Data START

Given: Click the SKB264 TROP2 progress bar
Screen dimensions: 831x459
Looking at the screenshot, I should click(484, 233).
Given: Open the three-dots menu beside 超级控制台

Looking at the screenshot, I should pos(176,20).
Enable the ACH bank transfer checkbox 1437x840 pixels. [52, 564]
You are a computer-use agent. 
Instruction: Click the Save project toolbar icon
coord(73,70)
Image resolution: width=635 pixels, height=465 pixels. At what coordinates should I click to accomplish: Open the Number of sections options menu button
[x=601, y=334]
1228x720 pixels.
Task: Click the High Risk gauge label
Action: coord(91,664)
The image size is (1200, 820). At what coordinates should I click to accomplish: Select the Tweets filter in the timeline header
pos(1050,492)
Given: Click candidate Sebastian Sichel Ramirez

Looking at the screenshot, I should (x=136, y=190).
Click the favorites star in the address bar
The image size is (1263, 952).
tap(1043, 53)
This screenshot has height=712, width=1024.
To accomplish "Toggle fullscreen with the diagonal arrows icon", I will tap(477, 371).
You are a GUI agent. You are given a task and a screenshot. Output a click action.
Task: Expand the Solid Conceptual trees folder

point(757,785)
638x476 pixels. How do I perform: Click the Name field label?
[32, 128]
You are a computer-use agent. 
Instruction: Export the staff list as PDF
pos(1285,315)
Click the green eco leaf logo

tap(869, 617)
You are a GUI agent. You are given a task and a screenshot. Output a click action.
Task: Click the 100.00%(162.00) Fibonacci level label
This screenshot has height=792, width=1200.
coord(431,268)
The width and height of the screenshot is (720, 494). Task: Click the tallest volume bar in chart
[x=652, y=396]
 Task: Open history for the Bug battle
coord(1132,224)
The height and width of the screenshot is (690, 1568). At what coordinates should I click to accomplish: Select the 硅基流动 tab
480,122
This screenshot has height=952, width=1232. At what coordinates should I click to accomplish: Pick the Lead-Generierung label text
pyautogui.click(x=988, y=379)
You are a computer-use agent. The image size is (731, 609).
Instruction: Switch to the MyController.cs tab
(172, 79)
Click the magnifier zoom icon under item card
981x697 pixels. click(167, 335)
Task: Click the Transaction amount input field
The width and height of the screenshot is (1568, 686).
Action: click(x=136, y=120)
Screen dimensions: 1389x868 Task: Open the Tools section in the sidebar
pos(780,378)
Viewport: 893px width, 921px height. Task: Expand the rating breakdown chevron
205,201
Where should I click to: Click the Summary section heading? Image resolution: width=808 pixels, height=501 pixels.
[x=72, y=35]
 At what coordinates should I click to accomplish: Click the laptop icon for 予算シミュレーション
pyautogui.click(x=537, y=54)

Data END

Work task ▸ Please print the records above exactly from their first line. End with the line containing "This screenshot has height=712, width=1024.", and include it.

Exercise response ▸
Given: Click the SKB264 TROP2 progress bar
Screen dimensions: 831x459
Looking at the screenshot, I should click(484, 233).
Given: Open the three-dots menu beside 超级控制台

Looking at the screenshot, I should pos(176,20).
Enable the ACH bank transfer checkbox 1437x840 pixels. [52, 564]
You are a computer-use agent. 
Instruction: Click the Save project toolbar icon
coord(73,70)
Image resolution: width=635 pixels, height=465 pixels. At what coordinates should I click to accomplish: Open the Number of sections options menu button
[x=601, y=334]
1228x720 pixels.
Task: Click the High Risk gauge label
Action: coord(91,664)
The image size is (1200, 820). At what coordinates should I click to accomplish: Select the Tweets filter in the timeline header
pos(1050,492)
Given: Click candidate Sebastian Sichel Ramirez

Looking at the screenshot, I should (x=136, y=190).
Click the favorites star in the address bar
The image size is (1263, 952).
tap(1043, 53)
This screenshot has height=712, width=1024.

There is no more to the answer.